Tuesday, May 31, 2016

Ballons 2016!!


The balloons flew again this year!!

I kept my cool in front of the crowds (and my perpetually embarrassed tweens), but deep down I was feeling how this little girl was expressing herself:





I was definitely that creepy lady taking pictures of children I did not know. Nice.

Then I asked some cousins how they felt:

The cousins over four feet tall were looking at their phones and couldn't really talk to me about the wonder of it all.



Look Pops! There was even a black balloon with a Skull and Crossbones flag! Just like your old gang!


I've been in a bit of a slump lately, so it was beautiful to see something lain flat on the ground, stretched and smoothed out, and lovingly urged to inflate with the warm air and fans that workers adjusted and angled just right. With that team, that Village, around the flattened balloon, time after time, we watched air go in, wrinkles disappear...and then FLIGHT.




  
Even Tweety and Sylvester took flight!



The next morning, the balloons came back. They flew in over our morning coffee and sleepy eyes:


They came in over our right shoulders and flew past the bird houses...

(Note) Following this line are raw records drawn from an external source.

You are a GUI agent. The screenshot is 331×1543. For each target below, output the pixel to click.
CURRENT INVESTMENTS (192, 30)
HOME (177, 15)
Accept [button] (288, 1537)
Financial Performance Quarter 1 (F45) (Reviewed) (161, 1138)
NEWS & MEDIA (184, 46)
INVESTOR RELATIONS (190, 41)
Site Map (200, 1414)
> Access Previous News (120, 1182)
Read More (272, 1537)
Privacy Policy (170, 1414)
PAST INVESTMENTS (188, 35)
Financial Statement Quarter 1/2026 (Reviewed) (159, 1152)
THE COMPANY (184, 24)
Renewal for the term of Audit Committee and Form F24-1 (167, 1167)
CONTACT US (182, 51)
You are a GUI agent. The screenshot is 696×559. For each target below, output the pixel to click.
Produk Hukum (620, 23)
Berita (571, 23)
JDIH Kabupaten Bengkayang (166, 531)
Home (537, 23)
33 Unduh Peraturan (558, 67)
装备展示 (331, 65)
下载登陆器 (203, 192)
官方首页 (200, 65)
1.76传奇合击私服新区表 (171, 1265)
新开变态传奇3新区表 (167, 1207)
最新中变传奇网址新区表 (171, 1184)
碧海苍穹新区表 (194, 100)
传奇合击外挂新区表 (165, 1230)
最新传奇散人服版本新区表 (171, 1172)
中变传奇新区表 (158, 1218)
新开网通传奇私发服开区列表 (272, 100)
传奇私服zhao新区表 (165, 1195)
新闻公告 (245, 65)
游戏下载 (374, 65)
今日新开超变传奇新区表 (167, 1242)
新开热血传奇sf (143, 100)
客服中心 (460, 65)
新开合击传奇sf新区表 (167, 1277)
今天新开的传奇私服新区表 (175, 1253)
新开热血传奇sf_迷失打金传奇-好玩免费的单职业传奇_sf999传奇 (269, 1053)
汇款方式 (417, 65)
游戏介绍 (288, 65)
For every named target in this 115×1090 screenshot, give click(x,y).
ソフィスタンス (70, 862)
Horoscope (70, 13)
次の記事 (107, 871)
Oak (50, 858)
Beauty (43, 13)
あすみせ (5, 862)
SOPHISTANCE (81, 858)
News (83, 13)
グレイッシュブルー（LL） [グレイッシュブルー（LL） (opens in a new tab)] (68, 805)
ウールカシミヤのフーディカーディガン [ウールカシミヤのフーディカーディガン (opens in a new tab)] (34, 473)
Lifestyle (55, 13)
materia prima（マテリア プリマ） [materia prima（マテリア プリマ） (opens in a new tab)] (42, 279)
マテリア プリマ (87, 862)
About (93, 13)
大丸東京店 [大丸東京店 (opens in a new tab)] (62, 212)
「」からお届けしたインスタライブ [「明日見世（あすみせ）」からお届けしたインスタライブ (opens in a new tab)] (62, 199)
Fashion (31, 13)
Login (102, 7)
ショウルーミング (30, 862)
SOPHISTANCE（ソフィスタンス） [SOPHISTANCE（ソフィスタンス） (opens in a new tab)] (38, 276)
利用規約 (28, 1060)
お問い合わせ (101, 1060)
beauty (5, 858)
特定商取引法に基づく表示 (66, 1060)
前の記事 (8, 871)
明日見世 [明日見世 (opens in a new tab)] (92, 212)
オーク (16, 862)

...Wings and feathers, air and wind...


As Emily Dickinson noted, "Hope is the thing with feathers, that perches in the soul, and sings a song without the words and never stops at all."

Thank you, Balloons, for coming every year and reminding us to take flight, to stay up, to keep moving, to claim hope.

Saturday, May 28, 2016

That Time My Husband Had Thyroid Cancer.




Dear Thyroid Cancer,

I search for the blessing in your curse.
You have surprised me in so many ways...next time you are totally NOT invited to my birthday party.

Your diagnosis pulled the blanket back I was using to cover up all the things I did not want to address in my marriage. For that I am reluctantly grateful.
Glennon Doyle Melton and Elizabeth Gilbert remind us that we don't have to "almost die" in order to change things that don't serve...
I wish my husband and I had not had to endure surgery, fear, the Google in the middle of the night, tension, anxiety, more fear, over planning, etc.......in order to change some things (like me speaking up about the things I needed and ways I wanted to care for him).
Srsly, why couldn't we just schedule that on a Monday after cup-of-coffee #2?

Instead we had to have a cough, x-ray, CAT scan, needle biopsy, radioactive iodine pill, and then quarantine.
I'm just gonna say it: you [cancer] are inconvenient, annoying and expensive.
Please go away. Forever.
Love,
Me



Dear Juliette,
I totally get your response to Romeo now!!!!!!
I used to think you were a silly teenager in love. But when the one you love may die, everything in you wants to die too.
I get it: I am a teenager in love, too.
Love is tragic and dear, IKR?
Love,
Me




Dear Meladrama,
How long am I allowed to use your power?
When my husband first learned of his required quarantine (#jealous) my brain went to crazy places.
Instead of being prepared and supportive, I couldn't get a song out of my head: El Muelle de San Blas by Mana.
I ordered a swing frame to plant in our side yard; it overlooks our driveway. I became the widow in the song...waiting in that swing until my husband came home. I would wait until my long gray hair joined the crawling Starlight Jasmine that grows up the swing's frame. Hello, Meh-lah-drah-mah.
Sniff...gag.
(Get it??? It's like Psych (Sike) Dab, but Sniff Gag?? Ha ha 5th grade humor!!)